Pour l’élu d’un département profondément rural, il est facile de constater l’évidente place centrale de l’agriculture dans l’aménagement du territoire. J’irai jusqu’à dire que le second ne se conçoit pas sans la première, dont il est foncièrement tributaire. De fait, agriculture et territoires ne font qu’un.
Presque partout, l’agriculture a imprimé une marque profonde dans l’espace français. Évident, me direz-vous. Pourtant, en avons-nous toujours bien conscience, habitués que nous sommes à trouver « normal », voire « naturel » de traverser sans encombres, lors de nos déplacements, des espaces naturels ouverts, accessibles, harmonieux, entretenus et accueillants ? Cela ne va cependant pas de soi !
L’agriculture façonne et entretient depuis toujours les territoires ruraux. Un document officiel de 2007 consacré à la révision générale des politiques publiques rappelle les sept grandes missions budgétaires assignées au ministère de l’agriculture. Trois d’entre elles mettent en évidence ce lien essentiel, presque organique, entre agriculture et territoires : « assurer la gestion durable des ressources et des territoires et l’adaptation des exploitations et des modes de production », « gérer et préserver la forêt », « coordonner l’évolution et le développement équilibré des territoires ruraux ».
Outre sa fonction de base, la production en quantités suffisantes de denrées alimentaires de qualité, et son rôle éminent dans l’entretien, l’aménagement et l’animation de l’espace, l’agriculture remplit également une fonction essentielle de régulation naturelle et biologique de nos territoires, autrement dit de notre espace vital.
Nos sociétés industrielles, vouées à la modernité technologique, sont marquées par un univers urbain dense et envahissant, souvent oppressant. Cependant, nos territoires agricoles et l’activité naturelle qui en découle remplissent des fonctions biologiques vitales : la fonction chlorophyllienne des végétaux, indispensable piège à gaz carbonique en première ligne dans la lutte contre le changement climatique ; la survie des écosystèmes ; enfin, l’inscription dans l’espace de limites physiques indispensables à une urbanisation galopante.

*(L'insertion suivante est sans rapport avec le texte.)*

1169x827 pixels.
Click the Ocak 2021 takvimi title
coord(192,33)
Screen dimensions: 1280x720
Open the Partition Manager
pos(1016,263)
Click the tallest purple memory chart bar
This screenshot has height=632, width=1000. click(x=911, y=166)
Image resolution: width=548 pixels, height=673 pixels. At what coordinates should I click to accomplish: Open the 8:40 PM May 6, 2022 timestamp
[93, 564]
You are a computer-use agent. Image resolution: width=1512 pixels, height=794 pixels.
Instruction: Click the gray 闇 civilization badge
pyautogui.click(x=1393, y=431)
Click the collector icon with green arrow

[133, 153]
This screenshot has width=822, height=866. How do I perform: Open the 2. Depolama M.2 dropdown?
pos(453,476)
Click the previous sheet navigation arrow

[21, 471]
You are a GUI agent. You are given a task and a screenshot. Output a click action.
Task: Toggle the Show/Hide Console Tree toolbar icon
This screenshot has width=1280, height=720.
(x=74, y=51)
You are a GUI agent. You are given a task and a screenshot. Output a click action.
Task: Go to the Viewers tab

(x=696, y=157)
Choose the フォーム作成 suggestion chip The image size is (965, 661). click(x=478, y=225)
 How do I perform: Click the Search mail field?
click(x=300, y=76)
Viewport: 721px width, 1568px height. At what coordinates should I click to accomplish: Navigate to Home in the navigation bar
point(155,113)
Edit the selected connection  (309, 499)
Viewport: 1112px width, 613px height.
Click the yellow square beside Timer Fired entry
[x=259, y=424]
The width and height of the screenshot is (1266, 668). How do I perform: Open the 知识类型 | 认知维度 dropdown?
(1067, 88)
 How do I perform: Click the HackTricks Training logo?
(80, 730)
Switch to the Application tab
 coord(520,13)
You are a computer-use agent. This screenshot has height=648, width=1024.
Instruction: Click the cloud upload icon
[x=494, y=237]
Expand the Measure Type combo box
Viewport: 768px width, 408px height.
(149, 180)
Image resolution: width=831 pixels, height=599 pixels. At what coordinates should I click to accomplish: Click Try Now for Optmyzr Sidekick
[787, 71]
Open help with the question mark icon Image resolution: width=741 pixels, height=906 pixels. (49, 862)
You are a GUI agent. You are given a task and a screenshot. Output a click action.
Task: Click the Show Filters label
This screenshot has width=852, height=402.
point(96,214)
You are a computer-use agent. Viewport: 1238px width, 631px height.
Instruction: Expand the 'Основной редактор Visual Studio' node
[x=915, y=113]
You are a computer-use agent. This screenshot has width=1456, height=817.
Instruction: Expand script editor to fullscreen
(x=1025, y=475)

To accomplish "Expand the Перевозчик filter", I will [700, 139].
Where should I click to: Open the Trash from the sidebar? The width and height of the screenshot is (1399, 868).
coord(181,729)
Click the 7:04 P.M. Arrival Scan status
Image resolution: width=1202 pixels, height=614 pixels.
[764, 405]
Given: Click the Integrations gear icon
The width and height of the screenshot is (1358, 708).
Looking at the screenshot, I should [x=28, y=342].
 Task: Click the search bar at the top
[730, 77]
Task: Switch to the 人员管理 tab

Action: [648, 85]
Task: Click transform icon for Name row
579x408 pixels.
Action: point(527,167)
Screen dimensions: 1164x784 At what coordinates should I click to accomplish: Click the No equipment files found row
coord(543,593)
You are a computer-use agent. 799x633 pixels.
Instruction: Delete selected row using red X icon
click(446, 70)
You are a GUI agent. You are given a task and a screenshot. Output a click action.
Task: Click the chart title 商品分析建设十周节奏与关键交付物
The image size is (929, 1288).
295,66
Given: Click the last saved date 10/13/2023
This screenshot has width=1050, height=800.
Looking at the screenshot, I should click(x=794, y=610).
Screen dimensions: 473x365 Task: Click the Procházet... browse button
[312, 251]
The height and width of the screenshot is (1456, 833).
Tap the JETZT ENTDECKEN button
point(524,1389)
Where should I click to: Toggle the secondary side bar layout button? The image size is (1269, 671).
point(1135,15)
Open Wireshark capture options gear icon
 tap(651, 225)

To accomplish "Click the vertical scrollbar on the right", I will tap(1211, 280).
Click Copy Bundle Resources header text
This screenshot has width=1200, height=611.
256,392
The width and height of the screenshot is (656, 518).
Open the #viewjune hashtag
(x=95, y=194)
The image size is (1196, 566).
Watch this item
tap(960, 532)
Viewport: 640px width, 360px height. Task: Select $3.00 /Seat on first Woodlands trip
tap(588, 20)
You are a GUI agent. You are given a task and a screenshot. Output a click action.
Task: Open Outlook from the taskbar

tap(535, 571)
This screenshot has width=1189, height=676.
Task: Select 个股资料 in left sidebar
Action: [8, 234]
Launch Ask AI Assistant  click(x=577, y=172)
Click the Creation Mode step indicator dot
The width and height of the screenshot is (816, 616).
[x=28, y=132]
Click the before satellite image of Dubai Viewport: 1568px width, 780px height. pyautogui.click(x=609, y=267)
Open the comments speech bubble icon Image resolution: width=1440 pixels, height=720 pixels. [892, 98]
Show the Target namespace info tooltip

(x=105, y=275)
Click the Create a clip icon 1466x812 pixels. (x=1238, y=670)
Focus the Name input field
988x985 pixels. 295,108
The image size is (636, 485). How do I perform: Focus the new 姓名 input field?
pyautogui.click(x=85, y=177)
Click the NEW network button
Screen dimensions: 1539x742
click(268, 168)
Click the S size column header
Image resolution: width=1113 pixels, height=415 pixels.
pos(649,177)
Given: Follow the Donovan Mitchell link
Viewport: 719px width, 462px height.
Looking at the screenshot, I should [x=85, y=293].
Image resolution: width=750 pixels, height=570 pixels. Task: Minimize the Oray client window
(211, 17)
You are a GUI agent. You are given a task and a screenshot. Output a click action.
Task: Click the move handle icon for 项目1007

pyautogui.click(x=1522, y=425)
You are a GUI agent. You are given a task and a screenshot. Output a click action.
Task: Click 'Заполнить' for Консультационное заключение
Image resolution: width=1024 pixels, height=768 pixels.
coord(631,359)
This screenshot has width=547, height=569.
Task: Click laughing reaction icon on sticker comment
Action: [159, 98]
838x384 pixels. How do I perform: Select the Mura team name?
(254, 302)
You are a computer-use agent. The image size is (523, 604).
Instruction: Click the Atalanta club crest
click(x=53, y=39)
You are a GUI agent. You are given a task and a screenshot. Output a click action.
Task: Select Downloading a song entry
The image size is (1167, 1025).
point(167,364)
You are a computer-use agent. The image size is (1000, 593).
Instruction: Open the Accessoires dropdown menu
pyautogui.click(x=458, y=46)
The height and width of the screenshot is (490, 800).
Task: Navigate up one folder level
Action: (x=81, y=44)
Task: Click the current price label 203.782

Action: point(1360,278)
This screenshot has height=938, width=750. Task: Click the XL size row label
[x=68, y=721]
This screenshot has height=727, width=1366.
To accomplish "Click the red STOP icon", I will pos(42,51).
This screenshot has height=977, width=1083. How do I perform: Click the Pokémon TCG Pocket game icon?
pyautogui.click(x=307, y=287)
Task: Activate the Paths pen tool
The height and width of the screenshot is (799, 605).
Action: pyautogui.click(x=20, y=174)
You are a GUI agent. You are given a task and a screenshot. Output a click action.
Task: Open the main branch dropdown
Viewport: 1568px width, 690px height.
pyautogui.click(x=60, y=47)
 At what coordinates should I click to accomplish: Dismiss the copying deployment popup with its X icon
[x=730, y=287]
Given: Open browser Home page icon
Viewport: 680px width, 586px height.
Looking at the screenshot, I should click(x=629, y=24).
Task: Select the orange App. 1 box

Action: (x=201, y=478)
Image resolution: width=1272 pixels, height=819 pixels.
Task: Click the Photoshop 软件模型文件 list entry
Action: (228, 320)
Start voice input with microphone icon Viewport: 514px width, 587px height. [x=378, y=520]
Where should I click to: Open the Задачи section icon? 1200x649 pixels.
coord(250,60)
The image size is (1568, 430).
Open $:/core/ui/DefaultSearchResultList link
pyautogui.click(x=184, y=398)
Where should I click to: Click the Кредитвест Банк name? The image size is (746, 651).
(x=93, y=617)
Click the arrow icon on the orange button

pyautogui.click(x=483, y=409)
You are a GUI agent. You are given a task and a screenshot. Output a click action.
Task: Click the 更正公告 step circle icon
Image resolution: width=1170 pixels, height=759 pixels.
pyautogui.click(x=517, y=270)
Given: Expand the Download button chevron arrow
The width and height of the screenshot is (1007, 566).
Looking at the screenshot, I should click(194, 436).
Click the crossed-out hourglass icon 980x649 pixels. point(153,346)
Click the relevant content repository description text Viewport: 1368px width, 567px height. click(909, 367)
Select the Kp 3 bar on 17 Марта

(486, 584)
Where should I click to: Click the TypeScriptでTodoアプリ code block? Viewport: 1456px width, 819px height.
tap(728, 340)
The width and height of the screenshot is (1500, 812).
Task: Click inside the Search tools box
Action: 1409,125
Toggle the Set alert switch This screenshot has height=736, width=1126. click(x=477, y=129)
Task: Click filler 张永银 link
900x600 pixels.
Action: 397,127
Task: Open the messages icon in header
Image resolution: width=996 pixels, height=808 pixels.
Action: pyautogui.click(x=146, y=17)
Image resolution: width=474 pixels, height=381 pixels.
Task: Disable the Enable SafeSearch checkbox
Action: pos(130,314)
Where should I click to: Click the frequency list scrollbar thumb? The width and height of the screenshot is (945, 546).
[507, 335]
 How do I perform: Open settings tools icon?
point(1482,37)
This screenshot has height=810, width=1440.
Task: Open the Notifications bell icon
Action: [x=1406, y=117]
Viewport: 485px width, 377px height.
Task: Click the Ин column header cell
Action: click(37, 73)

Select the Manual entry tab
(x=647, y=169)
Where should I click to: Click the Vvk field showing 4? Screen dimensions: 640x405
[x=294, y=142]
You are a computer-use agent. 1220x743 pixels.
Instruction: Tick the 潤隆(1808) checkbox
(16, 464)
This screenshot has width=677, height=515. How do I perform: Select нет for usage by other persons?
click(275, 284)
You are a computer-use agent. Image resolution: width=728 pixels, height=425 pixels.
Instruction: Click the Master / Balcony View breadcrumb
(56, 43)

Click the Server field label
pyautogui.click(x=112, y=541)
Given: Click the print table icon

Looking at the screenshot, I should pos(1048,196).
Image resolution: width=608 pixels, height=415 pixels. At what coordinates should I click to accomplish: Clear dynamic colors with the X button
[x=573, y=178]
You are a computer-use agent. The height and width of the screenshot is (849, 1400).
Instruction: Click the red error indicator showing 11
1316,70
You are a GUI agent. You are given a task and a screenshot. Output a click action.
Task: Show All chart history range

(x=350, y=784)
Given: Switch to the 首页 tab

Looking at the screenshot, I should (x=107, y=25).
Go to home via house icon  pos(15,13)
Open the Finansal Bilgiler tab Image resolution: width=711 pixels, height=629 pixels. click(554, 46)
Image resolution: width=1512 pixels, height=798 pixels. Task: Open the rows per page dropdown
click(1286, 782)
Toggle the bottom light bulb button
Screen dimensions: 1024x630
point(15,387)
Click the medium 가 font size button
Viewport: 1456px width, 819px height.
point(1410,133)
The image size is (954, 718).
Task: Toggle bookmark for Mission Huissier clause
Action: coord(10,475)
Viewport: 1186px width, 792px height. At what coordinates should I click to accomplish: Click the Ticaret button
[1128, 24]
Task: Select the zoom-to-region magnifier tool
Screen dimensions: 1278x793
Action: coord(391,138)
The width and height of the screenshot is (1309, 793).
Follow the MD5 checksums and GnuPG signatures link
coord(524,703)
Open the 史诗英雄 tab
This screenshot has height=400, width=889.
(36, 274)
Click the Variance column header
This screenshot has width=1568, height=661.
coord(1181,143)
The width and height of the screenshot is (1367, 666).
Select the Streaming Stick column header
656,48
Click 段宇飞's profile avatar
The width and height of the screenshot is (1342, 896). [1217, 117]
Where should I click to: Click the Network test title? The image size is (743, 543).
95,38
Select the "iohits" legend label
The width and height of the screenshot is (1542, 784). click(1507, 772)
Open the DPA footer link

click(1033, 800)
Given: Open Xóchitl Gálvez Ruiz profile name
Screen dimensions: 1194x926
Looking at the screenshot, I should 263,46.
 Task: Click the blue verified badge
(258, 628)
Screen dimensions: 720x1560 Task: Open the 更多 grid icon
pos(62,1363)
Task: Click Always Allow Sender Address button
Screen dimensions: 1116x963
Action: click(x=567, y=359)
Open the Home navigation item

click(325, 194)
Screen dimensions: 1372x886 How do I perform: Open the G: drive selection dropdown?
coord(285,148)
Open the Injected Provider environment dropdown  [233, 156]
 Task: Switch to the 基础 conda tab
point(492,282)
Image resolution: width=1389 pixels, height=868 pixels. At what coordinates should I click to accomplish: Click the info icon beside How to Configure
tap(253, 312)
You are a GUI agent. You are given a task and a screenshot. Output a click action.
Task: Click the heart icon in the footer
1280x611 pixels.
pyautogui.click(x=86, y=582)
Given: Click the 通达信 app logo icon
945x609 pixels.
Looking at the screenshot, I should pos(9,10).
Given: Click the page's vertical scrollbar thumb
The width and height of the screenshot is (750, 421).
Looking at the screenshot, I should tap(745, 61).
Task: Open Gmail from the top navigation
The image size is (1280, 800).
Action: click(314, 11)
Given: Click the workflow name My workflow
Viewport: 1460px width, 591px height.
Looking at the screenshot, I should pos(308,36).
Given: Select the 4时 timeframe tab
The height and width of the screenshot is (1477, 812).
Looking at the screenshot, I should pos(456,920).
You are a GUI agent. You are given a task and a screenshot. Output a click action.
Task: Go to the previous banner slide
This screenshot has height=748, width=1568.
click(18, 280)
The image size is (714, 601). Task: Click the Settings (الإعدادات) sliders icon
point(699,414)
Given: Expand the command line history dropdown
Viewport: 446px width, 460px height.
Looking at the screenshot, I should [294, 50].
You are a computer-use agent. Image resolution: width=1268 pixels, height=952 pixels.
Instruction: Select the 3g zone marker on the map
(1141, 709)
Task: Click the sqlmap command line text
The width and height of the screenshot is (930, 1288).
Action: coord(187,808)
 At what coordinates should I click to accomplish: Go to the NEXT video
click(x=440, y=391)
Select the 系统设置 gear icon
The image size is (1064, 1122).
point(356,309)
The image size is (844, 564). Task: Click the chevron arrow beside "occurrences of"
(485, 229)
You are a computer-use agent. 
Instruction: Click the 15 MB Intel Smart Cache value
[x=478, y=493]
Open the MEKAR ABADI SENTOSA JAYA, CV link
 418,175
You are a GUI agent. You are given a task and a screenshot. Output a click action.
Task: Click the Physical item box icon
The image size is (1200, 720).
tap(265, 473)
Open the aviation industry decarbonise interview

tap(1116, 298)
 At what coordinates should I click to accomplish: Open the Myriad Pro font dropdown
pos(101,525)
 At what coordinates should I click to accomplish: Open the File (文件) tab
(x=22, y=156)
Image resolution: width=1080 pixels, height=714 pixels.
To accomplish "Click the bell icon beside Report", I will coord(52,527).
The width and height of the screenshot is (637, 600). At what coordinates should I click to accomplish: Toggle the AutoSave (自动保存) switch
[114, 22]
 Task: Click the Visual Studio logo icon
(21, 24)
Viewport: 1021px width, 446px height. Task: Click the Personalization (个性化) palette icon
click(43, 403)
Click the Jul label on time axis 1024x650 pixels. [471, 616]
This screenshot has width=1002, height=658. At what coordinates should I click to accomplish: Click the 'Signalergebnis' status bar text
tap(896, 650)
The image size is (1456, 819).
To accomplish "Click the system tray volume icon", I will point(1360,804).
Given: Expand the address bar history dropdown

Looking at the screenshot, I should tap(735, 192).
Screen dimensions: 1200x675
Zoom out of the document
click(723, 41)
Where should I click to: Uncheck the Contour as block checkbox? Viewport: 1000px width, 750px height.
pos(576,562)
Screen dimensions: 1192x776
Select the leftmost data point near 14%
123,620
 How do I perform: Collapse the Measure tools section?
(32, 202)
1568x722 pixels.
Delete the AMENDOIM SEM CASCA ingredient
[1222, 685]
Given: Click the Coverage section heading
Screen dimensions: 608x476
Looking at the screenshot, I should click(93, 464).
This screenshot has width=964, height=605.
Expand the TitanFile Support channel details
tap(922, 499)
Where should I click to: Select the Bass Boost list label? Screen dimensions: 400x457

Une conclusion s’impose ici d’elle-même : une agriculture solide et de bon sens est un agent irremplaçable de vitalité et de qualité pour nos territoires.
Située par définition en amont des filières économiques qu’elle anime, une agriculture dynamique entraîne dans son sillage une multitude d’activités secondaires : transformation et conditionnement sur place des produits agricoles ainsi que leur expédition, qu’ils soient bruts ou transformés ; accueil des citadins en milieu rural, conception, structuration et offre de multiples activités de loisirs et de découverte ; formation et recherche scientifiques liées à l’agronomie.
Autrement dit, à travers l’ensemble de ses activités connexes, l’agriculture peut offrir à des campagnes souvent menacées de désertification des chances immenses de reconversion et de revitalisation – pour peu qu’une politique des territoires éclairée et audacieuse aide à tirer le meilleur parti de ces atouts.
Dans le même ordre d’idée, ceux des citadins, je les ai évoqués, qui sont séduits par l’idée d’aller vivre et travailler en milieu rural ne franchissent le pas que s’ils ont la certitude d’y avoir accès à des services et des infrastructures adéquats. Là encore, la politique des territoires porte une part de responsabilité dans le succès ou l’échec de ces démarches.
En inversant la perspective, on peut même considérer que cette omniprésence de l’agriculture dans la problématique des territoires a pour conséquence immédiate que, au cœur de toute politique des territoires judicieuse et digne de ce nom, il sera nécessaire de trouver une agriculture adaptée. Or, aujourd’hui, elle est en grand danger, et il y a urgence à la sauver.
Deux pistes peuvent être suggérées pour donner corps à cette idée, dont une ne dépend pas de votre ministère, bien entendu.
La première serait une sorte de serment d’Hippocrate agricole : « avant tout ne pas nuire », ce qui signifie en l’occurrence cesser de « pondre de la norme » dans tous les domaines, qu’il s’agisse de normes administratives ou de normes environnementales, qui pénalisent les budgets des agriculteurs.